"Der Lichthof" von Hartmut Lange
Unerhört ist hier alles: Der Berliner Schriftsteller Hartmut Lange erzählt in „Der Lichthof“ meisterhafte Geschichten vom Scheitern.
Hartmut Lange ist ein höflicher Erzähler. Er führt die Figuren in den vier Novellen dieses schmalen Bändchens (Diogenes Verlag, Zürich 2020.95 Seiten, 22 €.) zwar zuverlässig in Situationen ohne Auswege, aber niemals führt er sie vor. Eher zieht er sich taktvoll zurück, beobachtet aus der Ferne. Etwa in der Titelgeschichte, „Der Lichthof“.

# Aufgabe
Setze die Buchbesprechung zu Hartmut Langes „Der Lichthof“ oben im Anschluss an ihren letzten Satz fort.

[Gespeicherte Dateneinträge]
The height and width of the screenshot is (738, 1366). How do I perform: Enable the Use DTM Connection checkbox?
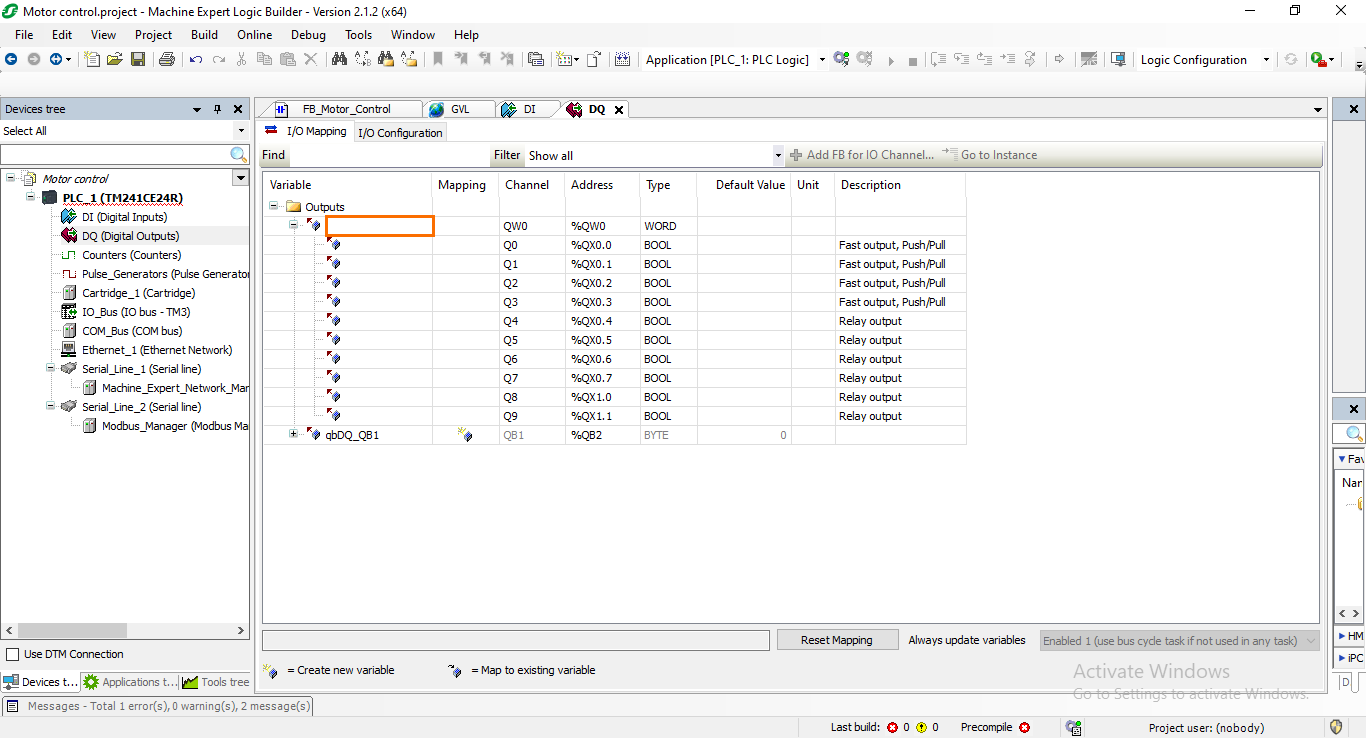[x=14, y=653]
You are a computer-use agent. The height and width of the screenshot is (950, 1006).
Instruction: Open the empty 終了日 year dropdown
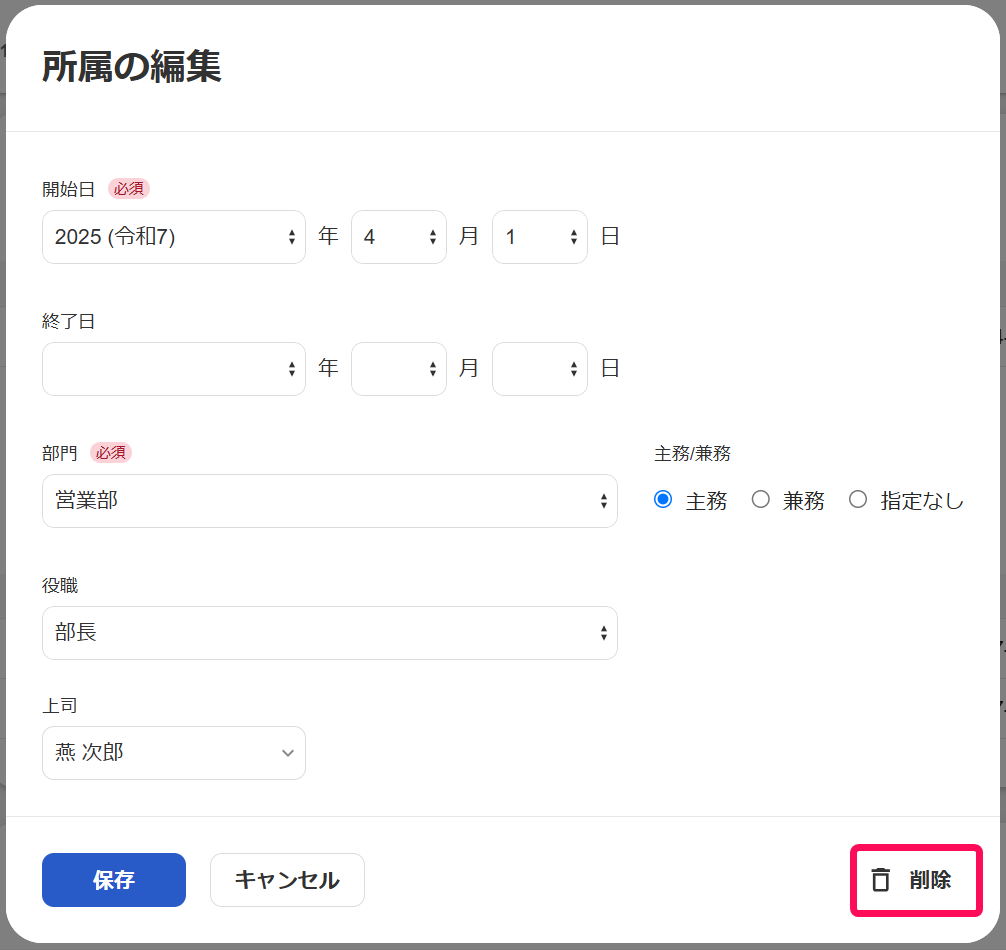(x=173, y=369)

# Lösung
Sie erzählt von einer Architektin, die mit ihrem Ehemann eine geräumige Altbauwohnung bezieht. Die Wohnung ist schön renoviert, hat Stuck. Nur der heruntergekommene Lichthof stört. Die Ehe scheitert, ganz unspektakulär, eigenartig kalt. Der sowohl von Abscheu als auch von Faszination getragene Sog, den die verlotterte Altbautiefe des Lichthofs hinter dem Badezimmerfenster auf die fragile Protagonistin ausübt, wird am Ende unermesslich: „Die Tür ins Parterre, wo früher einmal der Dienstboteneingang war, hatte man zugemauert. Damit hatte niemand mehr Zugang zum Hof. Es sei denn, er benutzte das Fenster“.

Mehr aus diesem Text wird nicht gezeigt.